The landing of passengers from the Charlotte Jane, Randolph, Cressy, and Sir George Seymour in Lyttelton c. 1850. Plenty of open space for pranks. Image: Alexander Turnbull Library.

The landing of passengers from the Charlotte Jane, Randolph, Cressy, and Sir George Seymour in Lyttelton c. 1850. Plenty of open space for pranks. Image: Alexander Turnbull Library.

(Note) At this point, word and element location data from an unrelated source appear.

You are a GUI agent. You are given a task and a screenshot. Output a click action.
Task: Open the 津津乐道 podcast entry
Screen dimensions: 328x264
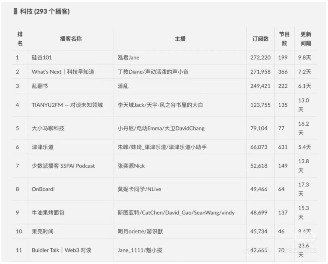(43, 147)
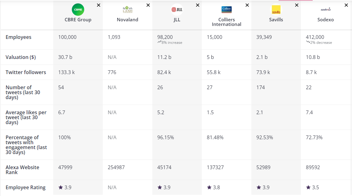Click the CBRE Group green logo
This screenshot has width=352, height=196.
click(x=78, y=10)
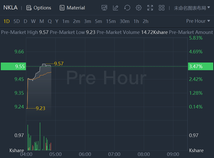214x158 pixels.
Task: Expand chart to fullscreen
Action: coord(150,8)
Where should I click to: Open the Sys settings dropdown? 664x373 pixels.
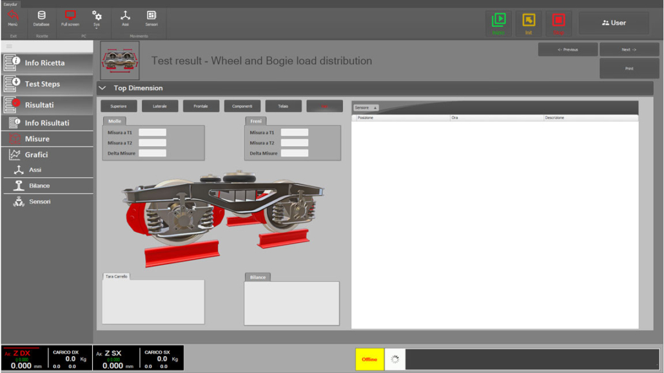click(97, 17)
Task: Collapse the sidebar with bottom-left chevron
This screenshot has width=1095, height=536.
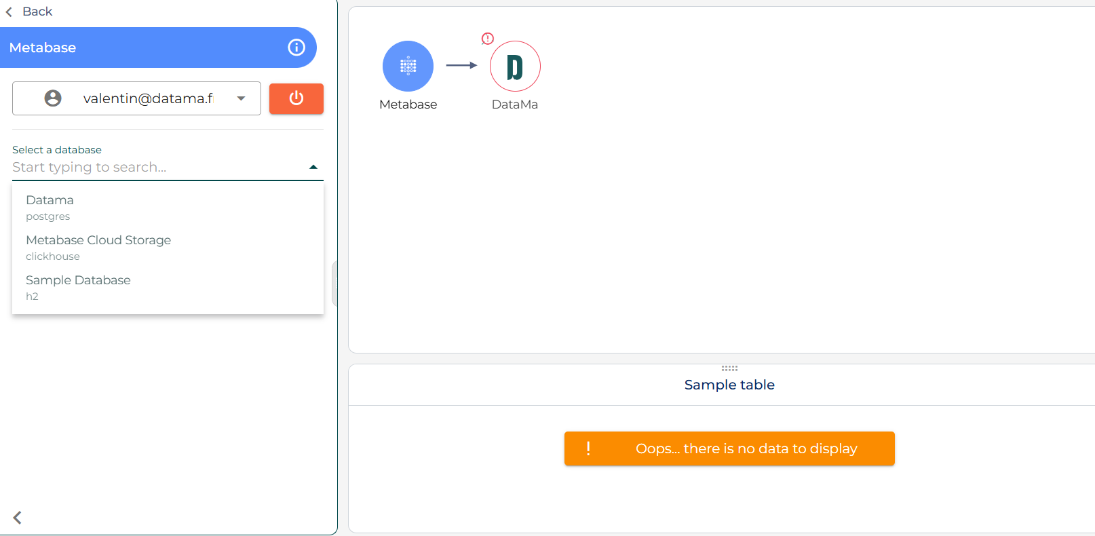Action: point(18,518)
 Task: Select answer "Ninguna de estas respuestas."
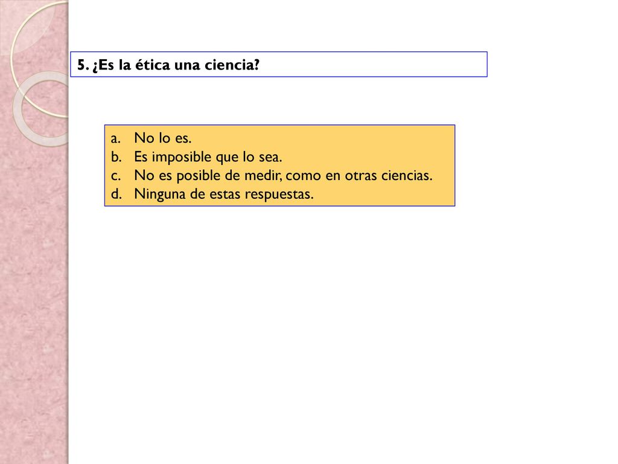click(x=224, y=194)
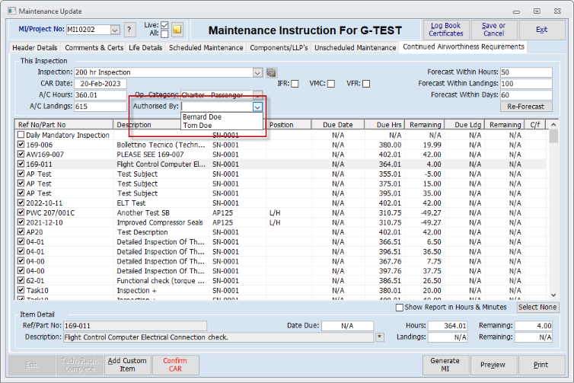The height and width of the screenshot is (383, 574).
Task: Open Log Book Certificates
Action: (x=446, y=29)
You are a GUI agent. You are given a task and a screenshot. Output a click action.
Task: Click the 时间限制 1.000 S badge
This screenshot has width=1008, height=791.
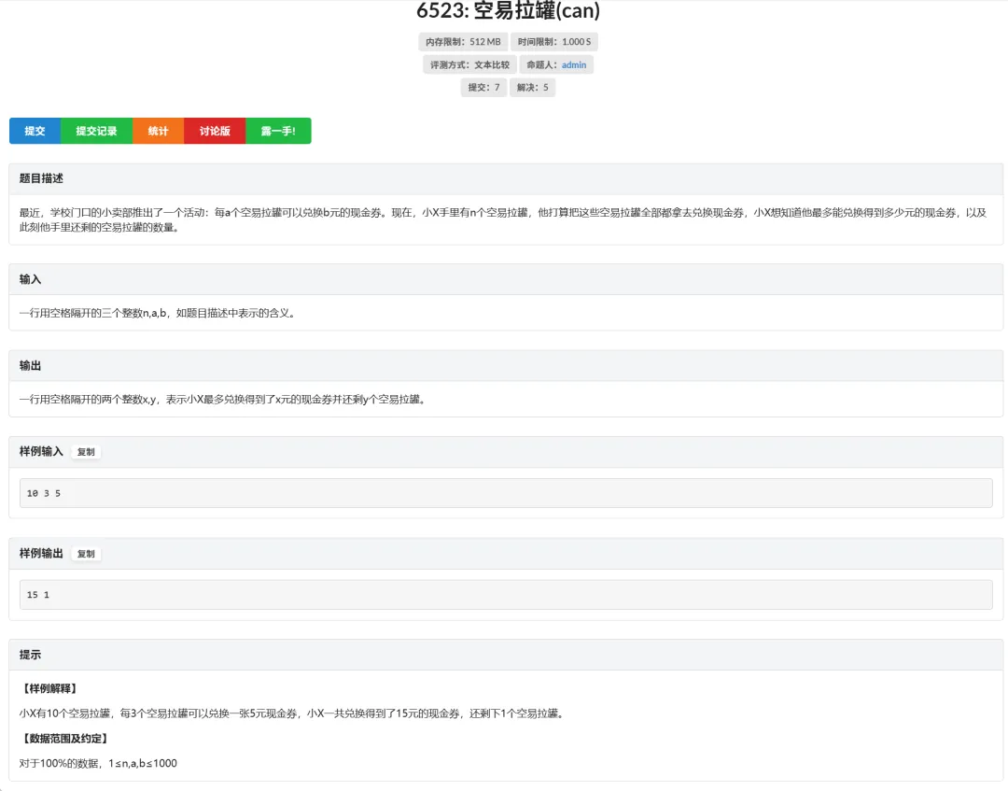point(555,41)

The first permanent gaol buildings in the settlement were constructed between 1851 and c.1857-1861 on Oxford Street, using both hired and prison labour (Gee 1975: 8, 10). Later buildings followed the design of B. W. Mountfort, who also designed the Sunnyside Lunatic Asylum (Heritage New Zealand 2016). The decision to construct a gaol in a small town like Lyttelton may seem odd to us today, but the reasoning was fairly straightforward. Lyttelton was the bigger town at the time and the new buildings replaced the earlier makeshift prisons near the contemporary police station and court (Gee 1975: 10).

The Lyttelton Gaol, date unknown. Image: Cyclopedia Company Limited 1903. A later image of the gaol c. 1900 can be viewed here.

The Lyttelton Gaol, date unknown. Image: Cyclopedia Company Limited 1903. A later image of the gaol c. 1900 can be viewed here.

Early conditions in this gaol, according to some commentators, had something of a Dickensian feel:

The early days were those of the cat [of nine tails whip] and the triangle, of the 70lb dragging irons, the days of scanty clothing, poor food, the days when the warder was king (Gee 1975: 2).

Others have argued that, in light of the standards at the time, the treatment of the prisoners was not quite as cruel as it may seem to us today (Gee 1975: 10). Conditions were hampered by one major issue which arose in this early period – the swelling gaol population. This population growth was exacerbated by the incarceration of debtors and the mentally ill. The housing of the mentally ill at the gaol was particularly concerning to many (Young 2014). The young townships of Lyttelton and Christchurch simply did not have the facilities to deal with these patients at the time. To their credit, it was intended that the patients be housed in the new Christchurch Hospital, until there was a furore in response to this plan (Gee 1975: 35). The population pressures eased with the construction of Sunnyside Asylum in 1863, and the opening of the prison in Addington in the 1870s (Gee 1975: 30, 87).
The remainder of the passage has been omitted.